Decompression of the ulnar nerve and minimal medial epicondylectomy with a small incision for cubital tunnel syndrome: comparison with anterior subcutaneous transposition of the nerve

J Plast Reconstr Aesthet Surg. 2010 Jul;63(7):1150-5. doi: 10.1016/j.bjps.2009.09.018. Epub 2009 Oct 28.

Abstract

The objective of this study is to compare the results of ulnar nerve decompression and minimal medial epicondylectomy with a small incision (group I) and anterior subcutaneous transposition of the ulnar nerve (group II) for cubital tunnel syndrome.

Methods: Out of 56 patients with cubital tunnel syndrome, 29 were in group I and 27 were in group II. The mean age at the time of the operation was 48.9 years, and the mean follow-up period was 36.4 months.
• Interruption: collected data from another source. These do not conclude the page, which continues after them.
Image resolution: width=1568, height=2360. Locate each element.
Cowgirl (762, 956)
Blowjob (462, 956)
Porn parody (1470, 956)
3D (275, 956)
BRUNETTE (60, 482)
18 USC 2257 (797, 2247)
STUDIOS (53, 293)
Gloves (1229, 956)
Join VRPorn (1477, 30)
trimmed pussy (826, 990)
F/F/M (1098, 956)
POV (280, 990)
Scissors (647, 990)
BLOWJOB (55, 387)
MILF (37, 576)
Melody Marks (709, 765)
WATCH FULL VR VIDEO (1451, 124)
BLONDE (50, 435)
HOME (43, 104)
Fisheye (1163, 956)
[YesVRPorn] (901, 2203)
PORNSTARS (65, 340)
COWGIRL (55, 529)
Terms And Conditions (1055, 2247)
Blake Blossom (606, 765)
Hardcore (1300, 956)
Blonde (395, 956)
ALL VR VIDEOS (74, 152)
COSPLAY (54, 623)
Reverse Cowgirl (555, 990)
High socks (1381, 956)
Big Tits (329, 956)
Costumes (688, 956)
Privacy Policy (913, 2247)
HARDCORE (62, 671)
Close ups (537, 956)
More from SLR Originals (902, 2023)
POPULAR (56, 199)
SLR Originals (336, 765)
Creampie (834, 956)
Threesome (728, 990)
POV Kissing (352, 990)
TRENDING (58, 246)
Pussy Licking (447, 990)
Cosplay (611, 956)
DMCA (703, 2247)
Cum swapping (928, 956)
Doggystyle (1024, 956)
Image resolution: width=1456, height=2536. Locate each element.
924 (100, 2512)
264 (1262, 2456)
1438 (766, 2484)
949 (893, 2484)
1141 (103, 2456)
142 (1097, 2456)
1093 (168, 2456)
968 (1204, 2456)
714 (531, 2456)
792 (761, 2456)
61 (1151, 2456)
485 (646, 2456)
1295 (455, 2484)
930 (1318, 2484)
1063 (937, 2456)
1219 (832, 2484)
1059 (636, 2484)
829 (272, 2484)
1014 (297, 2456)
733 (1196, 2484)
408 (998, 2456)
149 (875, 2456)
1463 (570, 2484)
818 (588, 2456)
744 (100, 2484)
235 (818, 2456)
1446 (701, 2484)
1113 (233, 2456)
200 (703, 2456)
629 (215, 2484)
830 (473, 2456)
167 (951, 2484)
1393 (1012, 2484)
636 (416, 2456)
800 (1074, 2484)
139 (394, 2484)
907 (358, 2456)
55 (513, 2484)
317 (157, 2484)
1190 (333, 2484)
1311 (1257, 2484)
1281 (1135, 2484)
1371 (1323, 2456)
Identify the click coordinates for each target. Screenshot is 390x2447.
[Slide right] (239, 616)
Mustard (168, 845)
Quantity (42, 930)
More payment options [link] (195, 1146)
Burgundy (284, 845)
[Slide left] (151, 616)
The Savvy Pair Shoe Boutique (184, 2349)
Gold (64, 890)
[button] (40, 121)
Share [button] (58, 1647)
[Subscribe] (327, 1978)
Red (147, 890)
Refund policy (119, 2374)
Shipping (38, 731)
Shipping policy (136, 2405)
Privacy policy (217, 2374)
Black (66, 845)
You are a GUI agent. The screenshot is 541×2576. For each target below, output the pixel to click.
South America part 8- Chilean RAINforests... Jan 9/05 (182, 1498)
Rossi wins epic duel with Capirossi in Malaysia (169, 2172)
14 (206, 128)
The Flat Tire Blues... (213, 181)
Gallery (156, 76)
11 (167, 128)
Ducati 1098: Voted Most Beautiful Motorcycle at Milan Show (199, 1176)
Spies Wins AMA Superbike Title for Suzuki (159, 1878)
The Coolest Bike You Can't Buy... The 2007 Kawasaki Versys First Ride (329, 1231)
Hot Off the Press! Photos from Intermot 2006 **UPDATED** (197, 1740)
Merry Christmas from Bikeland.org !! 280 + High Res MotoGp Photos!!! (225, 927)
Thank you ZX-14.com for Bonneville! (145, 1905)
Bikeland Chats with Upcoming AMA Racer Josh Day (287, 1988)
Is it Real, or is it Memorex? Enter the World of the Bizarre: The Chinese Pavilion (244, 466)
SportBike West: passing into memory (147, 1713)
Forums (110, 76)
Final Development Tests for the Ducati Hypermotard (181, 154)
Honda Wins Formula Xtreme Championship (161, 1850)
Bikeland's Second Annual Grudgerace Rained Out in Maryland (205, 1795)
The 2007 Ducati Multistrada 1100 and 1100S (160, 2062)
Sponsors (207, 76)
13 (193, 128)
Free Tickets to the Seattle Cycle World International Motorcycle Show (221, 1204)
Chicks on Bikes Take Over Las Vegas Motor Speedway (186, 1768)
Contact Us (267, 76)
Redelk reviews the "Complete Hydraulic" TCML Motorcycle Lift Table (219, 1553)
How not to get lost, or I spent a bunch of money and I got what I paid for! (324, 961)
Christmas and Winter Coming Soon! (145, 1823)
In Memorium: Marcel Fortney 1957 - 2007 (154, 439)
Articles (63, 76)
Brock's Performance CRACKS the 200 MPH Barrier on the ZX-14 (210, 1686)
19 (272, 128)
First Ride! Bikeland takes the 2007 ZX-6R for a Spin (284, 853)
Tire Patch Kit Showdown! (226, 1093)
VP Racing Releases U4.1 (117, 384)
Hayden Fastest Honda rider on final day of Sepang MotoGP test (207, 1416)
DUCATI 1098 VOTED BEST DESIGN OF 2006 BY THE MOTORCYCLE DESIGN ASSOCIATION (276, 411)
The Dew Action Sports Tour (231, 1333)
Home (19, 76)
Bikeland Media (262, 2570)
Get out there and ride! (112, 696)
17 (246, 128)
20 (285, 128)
Preoperatively, the neuropathy was graded according to Dellon's criteria.

Results: There were no significant differences between the results of the two groups according to the modified Bishop's system at the last follow-up. However, four patients showed painful neuroma around the operation scar and one patient in group II had experienced acute deterioration of the symptoms after the procedure.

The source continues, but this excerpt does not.